▸ REQUESTS:
(1) Render the sentence "I also use Lucas brand gun oil and grease." from the gun oil forum thread in Spanish.
(2) Pick up the gun oil forum thread after its final line and extend it.

++++ QUOTED TEXT

I read some recommendations and purchased Royal Purple in a small spray can. Excellent stuff in my opinion. On trips I bring a small bottle of Ed's Red.


----------



## ByrdDog76

I use Kroil every day at work and IMO it is some of the beatbox stuff on the market. I use it to clean all of my guns but do try to wipe as much as possible off of my deer rifles and lubricate with other oils due to oils excessive stink factor.


----------



## Totaloutdoorsman

FireClean. I use it on all of my work and personal guns and have run it on machine guns with no issues.  My whole platoon started using it and have had positive results across the board. It'll work fine on a Marlin 60.


----------



## mwood1985

I use ballistol to clean mine per reccomendstion of the gunsmith at deercreek in Marietta. Great stuff. I also use Lucas brand gun oil and grease. It's my go to on my waterfowl guns. Works well for me.

++++++++
++++ ENTRIES SUPPLIED

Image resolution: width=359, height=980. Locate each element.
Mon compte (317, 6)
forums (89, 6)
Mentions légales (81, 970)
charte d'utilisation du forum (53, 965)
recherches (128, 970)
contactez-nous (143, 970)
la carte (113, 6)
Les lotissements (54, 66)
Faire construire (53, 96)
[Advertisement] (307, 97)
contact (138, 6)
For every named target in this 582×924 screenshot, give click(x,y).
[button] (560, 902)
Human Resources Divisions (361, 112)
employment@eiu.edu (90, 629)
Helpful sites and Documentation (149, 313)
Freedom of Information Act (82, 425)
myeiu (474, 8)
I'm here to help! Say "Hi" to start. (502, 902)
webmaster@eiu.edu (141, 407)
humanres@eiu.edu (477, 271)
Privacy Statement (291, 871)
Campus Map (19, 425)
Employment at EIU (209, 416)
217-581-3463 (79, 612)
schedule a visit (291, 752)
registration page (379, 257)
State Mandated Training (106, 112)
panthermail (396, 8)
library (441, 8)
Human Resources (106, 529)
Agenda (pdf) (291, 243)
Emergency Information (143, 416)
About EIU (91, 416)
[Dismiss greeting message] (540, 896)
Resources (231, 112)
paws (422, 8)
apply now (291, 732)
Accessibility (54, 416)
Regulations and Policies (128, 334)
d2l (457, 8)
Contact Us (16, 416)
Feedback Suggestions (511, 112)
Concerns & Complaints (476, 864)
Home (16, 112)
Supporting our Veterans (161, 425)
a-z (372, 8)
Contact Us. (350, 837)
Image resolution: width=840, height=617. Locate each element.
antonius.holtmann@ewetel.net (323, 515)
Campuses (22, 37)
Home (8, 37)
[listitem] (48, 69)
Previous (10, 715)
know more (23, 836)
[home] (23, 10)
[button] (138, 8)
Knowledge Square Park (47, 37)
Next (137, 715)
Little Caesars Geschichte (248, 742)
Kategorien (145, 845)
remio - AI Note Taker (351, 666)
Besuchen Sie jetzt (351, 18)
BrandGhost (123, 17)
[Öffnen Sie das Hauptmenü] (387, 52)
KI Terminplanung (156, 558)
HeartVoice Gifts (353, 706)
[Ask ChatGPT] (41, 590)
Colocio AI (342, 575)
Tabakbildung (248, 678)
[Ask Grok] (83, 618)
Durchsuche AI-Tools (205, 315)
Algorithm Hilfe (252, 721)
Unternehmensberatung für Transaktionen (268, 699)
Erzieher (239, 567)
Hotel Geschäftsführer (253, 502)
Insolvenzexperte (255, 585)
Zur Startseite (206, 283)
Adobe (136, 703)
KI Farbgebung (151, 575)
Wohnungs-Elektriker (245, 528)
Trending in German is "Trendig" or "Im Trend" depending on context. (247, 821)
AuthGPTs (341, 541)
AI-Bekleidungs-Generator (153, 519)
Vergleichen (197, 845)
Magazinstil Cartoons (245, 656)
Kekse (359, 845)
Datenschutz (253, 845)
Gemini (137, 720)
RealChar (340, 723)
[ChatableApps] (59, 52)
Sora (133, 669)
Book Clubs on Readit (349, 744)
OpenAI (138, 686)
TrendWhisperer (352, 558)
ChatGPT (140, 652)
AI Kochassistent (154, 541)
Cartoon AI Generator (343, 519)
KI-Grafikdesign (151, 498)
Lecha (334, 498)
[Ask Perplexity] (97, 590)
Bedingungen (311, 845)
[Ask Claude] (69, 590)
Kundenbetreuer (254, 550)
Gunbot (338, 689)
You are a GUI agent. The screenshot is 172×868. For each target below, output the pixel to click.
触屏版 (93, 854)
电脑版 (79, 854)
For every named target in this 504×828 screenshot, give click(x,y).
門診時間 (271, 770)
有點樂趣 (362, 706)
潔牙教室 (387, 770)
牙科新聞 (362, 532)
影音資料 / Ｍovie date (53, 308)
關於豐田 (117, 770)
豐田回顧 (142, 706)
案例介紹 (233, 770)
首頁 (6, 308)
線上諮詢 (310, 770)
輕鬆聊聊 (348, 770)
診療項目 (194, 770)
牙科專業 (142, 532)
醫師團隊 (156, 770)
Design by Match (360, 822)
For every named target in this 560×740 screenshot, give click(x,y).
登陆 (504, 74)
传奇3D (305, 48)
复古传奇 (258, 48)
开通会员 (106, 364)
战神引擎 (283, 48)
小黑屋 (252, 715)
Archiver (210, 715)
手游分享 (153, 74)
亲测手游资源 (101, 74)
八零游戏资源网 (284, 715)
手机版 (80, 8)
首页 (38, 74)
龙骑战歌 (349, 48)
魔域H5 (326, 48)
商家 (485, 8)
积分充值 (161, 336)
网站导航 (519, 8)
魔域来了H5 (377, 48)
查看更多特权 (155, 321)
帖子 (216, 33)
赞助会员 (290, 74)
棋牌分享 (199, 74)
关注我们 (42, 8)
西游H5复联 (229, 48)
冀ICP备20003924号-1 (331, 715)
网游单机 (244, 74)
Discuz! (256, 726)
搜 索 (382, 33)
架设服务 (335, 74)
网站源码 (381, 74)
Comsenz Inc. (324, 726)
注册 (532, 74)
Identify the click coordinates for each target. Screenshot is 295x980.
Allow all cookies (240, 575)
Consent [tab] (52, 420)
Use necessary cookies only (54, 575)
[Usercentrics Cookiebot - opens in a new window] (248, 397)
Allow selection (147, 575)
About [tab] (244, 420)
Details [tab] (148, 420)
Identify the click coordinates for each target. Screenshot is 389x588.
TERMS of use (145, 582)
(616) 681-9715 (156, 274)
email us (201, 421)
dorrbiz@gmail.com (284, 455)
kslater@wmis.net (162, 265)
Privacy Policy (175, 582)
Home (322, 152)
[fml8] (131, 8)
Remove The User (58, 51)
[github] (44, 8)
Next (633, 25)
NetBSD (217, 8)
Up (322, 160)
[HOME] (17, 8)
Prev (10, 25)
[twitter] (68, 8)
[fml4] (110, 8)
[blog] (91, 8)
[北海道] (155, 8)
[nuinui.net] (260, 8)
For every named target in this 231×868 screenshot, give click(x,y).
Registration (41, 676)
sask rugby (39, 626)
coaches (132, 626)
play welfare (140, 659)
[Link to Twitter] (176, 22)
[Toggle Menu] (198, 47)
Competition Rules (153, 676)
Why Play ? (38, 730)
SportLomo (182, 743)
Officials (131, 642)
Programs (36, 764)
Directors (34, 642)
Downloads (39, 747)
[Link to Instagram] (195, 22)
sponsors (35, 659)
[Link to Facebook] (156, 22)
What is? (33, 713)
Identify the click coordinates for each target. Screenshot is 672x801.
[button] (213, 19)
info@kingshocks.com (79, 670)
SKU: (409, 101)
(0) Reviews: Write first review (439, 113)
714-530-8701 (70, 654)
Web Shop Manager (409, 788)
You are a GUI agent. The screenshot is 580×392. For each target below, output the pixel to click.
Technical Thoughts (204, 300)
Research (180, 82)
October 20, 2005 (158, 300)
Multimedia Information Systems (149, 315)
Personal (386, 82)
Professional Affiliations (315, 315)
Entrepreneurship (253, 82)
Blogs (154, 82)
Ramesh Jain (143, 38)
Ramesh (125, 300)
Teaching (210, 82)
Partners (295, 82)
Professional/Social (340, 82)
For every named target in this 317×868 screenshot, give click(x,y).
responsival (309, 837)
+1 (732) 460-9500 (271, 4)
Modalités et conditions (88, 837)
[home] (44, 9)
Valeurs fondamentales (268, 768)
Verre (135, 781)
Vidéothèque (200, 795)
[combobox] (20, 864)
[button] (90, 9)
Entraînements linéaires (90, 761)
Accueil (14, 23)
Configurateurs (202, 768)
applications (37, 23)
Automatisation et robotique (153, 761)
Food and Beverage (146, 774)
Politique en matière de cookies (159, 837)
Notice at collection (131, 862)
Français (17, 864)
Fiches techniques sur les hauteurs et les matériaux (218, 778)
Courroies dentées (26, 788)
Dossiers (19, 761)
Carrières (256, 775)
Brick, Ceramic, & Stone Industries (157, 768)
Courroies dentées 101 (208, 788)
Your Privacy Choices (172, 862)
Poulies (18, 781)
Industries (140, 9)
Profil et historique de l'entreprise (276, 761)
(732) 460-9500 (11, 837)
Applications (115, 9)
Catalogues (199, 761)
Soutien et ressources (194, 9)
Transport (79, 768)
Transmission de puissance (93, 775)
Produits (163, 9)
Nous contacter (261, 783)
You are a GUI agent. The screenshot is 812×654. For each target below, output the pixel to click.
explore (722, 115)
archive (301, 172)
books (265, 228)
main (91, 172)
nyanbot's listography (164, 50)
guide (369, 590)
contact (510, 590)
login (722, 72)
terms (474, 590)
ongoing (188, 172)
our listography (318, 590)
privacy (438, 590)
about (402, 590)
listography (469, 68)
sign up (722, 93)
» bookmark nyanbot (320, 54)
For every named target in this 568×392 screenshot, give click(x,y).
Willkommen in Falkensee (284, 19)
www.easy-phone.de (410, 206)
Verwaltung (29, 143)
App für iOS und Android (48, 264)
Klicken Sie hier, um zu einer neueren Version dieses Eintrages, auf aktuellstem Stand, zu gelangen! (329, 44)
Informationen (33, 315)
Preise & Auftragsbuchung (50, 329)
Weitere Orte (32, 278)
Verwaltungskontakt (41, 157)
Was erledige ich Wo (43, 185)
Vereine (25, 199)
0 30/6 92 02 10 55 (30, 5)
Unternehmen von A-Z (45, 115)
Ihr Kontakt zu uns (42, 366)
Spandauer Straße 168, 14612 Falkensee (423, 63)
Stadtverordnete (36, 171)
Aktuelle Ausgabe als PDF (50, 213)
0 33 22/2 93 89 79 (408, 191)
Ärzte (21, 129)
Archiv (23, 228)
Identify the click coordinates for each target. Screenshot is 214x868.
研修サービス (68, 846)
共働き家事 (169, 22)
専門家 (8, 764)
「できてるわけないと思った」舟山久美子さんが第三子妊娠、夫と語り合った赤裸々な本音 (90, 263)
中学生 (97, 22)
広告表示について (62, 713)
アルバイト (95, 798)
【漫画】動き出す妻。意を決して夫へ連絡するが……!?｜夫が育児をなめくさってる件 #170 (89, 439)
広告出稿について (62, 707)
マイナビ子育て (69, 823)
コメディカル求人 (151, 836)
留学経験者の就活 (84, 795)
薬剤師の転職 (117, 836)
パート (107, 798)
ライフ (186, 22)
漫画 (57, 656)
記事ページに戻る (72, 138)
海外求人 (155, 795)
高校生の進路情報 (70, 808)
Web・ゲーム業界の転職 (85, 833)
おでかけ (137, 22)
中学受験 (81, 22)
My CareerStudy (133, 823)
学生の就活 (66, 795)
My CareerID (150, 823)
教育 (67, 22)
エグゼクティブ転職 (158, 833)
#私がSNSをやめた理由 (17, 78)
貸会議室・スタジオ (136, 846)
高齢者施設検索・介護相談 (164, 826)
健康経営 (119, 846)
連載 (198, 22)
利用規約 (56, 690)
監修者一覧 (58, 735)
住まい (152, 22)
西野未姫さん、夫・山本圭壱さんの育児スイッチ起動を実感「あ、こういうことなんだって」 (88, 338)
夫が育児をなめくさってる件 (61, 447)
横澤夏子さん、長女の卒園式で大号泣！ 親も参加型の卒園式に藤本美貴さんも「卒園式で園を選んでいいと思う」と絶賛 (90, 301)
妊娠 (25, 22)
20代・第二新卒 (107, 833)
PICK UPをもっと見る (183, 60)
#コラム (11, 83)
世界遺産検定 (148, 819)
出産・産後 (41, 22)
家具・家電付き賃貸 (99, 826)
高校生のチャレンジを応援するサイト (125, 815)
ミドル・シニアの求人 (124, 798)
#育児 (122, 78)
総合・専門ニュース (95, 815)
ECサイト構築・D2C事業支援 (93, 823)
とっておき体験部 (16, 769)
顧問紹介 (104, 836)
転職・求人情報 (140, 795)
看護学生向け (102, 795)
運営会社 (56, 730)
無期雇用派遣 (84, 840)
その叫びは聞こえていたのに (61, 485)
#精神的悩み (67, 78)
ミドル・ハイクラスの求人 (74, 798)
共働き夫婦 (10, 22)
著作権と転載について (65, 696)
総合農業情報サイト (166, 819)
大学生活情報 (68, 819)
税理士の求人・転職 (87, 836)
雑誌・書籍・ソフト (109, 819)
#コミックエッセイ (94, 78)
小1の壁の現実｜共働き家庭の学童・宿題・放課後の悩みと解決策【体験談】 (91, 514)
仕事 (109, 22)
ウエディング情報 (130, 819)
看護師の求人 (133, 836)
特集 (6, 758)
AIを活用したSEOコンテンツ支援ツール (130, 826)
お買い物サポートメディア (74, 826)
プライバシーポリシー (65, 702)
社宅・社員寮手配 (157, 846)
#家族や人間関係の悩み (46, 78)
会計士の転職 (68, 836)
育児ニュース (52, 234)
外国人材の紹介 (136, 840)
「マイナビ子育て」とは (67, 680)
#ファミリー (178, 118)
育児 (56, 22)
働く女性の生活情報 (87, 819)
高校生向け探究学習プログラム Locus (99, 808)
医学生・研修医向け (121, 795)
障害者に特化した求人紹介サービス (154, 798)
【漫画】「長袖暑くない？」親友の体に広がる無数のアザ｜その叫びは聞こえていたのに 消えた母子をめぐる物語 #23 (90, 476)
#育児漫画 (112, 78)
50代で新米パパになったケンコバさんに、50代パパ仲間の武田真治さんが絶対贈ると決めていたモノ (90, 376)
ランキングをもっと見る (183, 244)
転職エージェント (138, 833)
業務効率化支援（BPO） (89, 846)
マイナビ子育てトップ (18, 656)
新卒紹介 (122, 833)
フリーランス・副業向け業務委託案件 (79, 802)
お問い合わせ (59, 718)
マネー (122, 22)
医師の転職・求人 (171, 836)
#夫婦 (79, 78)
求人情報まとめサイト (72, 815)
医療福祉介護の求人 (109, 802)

++++++++

▸ RESULTS FOR EACH TASK:
(1) También uso aceite y grasa para armas de la marca Lucas.

(2)
----------



## GLS

As many choices as responses.    Here are 46 products compared in cleaning, lubricating, and rust preventing.  Read and weep, smile, nod in approval, shake your head up and down or sideways, take it or leave it:
http://www.dayattherange.com/?page_id=3667


----------



## wrhinehart

Frog Lube


----------



## GT-40 GUY

I'm starting to use GRAPHITE powder for pad locks on my 10/22. It is dirty, but you don't use very much. It keeps every thing lubricated, but does not collect dirt and burnt powder. So far it has eliminated FTE problems caused by other liquid oils.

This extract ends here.